**Document passage:**
• • • •
Assessment Report

Level 2 English 2019

Standards 91098  91099  91100

Part A: Commentary

In 91098 and 91099, candidates who engaged with the texts and the essay questions were successful. The best candidate responses were focused, concise and showed independent thinking as well as a clear awareness that the texts are deliberate constructs.

Candidates would benefit from a greater understanding of the distinction between written language features, as used in 91098, and visual or oral language features, as used in 91099.

The essay questions are developed from the four aspects specified in the curriculum: purpose and audience, ideas, language features, and structure. A number of candidates chose an essay topic that was not well suited to their chosen text(s). Further teaching and learning around question selection will benefit candidates. Candidates who had a clear understanding of the various terms used in the questions, (e.g.: structure, place, setting), were more successful in their result.

Many essay questions contain broad phrases designed to make the question accessible (e.g. “positive or negative qualities”). Further teaching and learning around how to develop a focused, precise response out of these broad phrases could benefit candidates.

Candidates are reminded of the statement in the assessment specification, “The quality of the candidate’s writing is more important than the length of their essay. Candidates should aim to write a concise essay of no more than five pages in length.”

Candidates must ensure they write in the appropriate answer booklet. As the examination questions differ in each standard, NZQA will not transfer candidate responses from the written standard to the oral or visual standard, or vice versa.
• • • •
**What the exercise asks:**
Can you carry the Level 2 English assessment report forward from its last sentence? The data that follows is separate from the assessment report.

**Source excerpt:**
• • • •
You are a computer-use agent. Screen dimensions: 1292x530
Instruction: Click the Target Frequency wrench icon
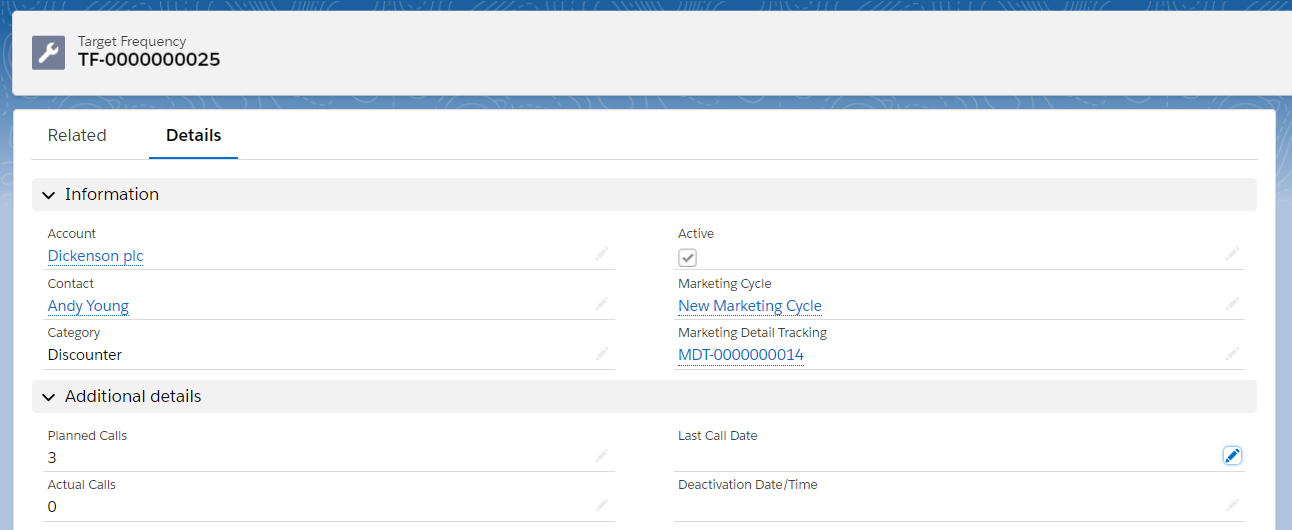[x=48, y=52]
• • • •
**Answer to this task:**
Part B: Report on standards

91098:  Analyse specified aspect(s) of studied written text(s), supported by evidence 

Candidates who were awarded Achievement commonly:

  • selected an appropriate question for their text(s)
  • used key words to frame their responses, and repeated them frequently to appear to be on topic
  • understood and addressed the selected question
  • linked the answer to the topic
  • made straightforward statements rather than developing a full discussion
  • used examples that were quite often limited
  • used references to language features in a clear but straightforward way
  • included some planning, showing intent to structure the essay
  • used a basic essay structure (introduction, body paragraphs and conclusion).

Candidates whose work was assessed as Not Achieved commonly:

  • selected an inappropriate question for their text(s).
  • addressed only part of the question
  • did not understand key words in the question
  • presented an essay that had been pre-prepared and memorised
  • wrote brief, simplistic responses
  • described rather than analysed the text
  • did not demonstrate an understanding of the author’s purpose
  • did not link text features to effects or purposes
  • showed limited understanding of purpose and audience, language techniques, structure and ideas
  • provided little or irrelevant supporting evidence.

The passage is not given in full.